• ASSIGNMENT
In the records that follow, how many lines contain the word "Click"? Give only that figure.

• RECORDS FOR THIS TASK
————
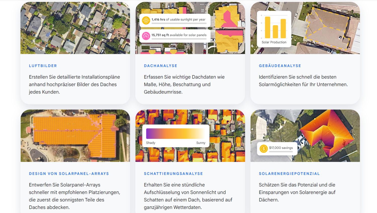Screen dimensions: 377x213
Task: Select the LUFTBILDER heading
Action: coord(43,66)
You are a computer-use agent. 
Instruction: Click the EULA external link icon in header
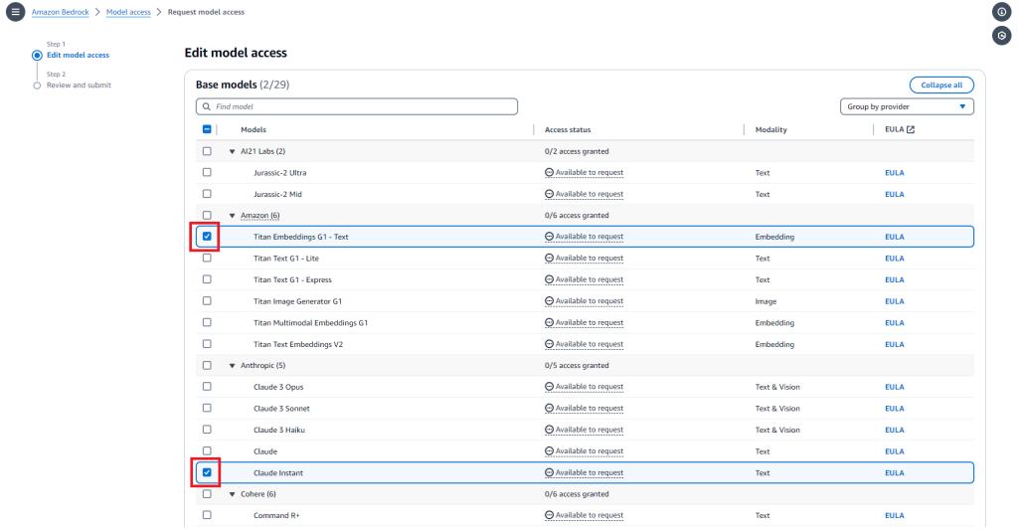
————
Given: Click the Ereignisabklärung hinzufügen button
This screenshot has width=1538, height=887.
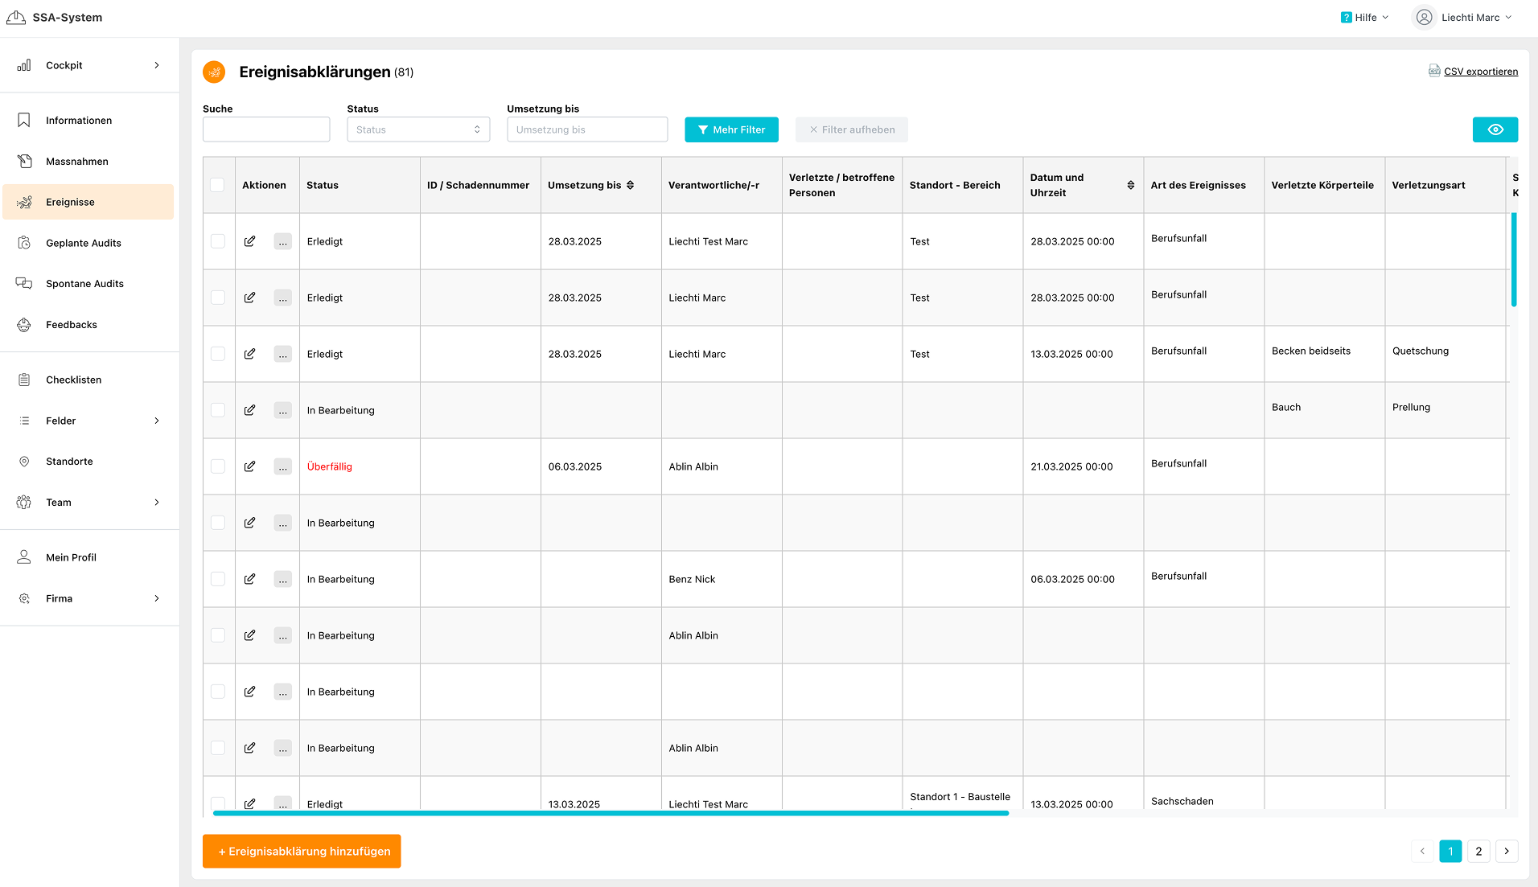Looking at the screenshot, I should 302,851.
————
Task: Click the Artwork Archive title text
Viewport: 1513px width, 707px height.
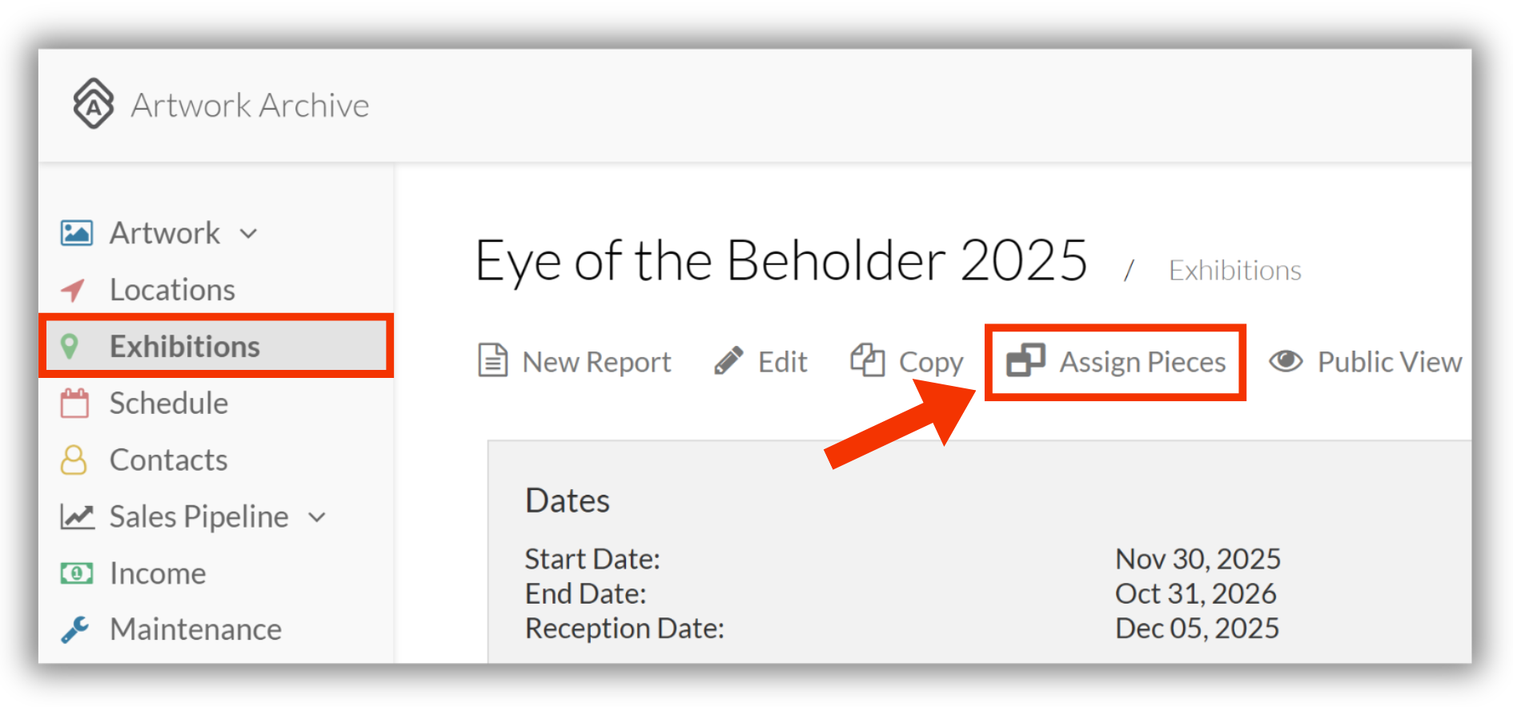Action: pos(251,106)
————
• RESPONSE AREA
3